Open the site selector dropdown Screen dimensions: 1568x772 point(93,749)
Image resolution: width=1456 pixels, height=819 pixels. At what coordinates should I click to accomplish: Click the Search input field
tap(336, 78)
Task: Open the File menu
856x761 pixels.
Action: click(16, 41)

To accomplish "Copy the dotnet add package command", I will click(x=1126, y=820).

◆ ◆ ◆

Do this: Reproduce all of the items above, substituting "Expand" for each occurrence of "Open" and leaving everything else unchanged.

Full solution:
Expand the site selector dropdown Screen dimensions: 1568x772 point(93,749)
Image resolution: width=1456 pixels, height=819 pixels. At what coordinates should I click to accomplish: Click the Search input field
tap(336, 78)
Task: Expand the File menu
856x761 pixels.
Action: click(16, 41)

To accomplish "Copy the dotnet add package command", I will click(x=1126, y=820).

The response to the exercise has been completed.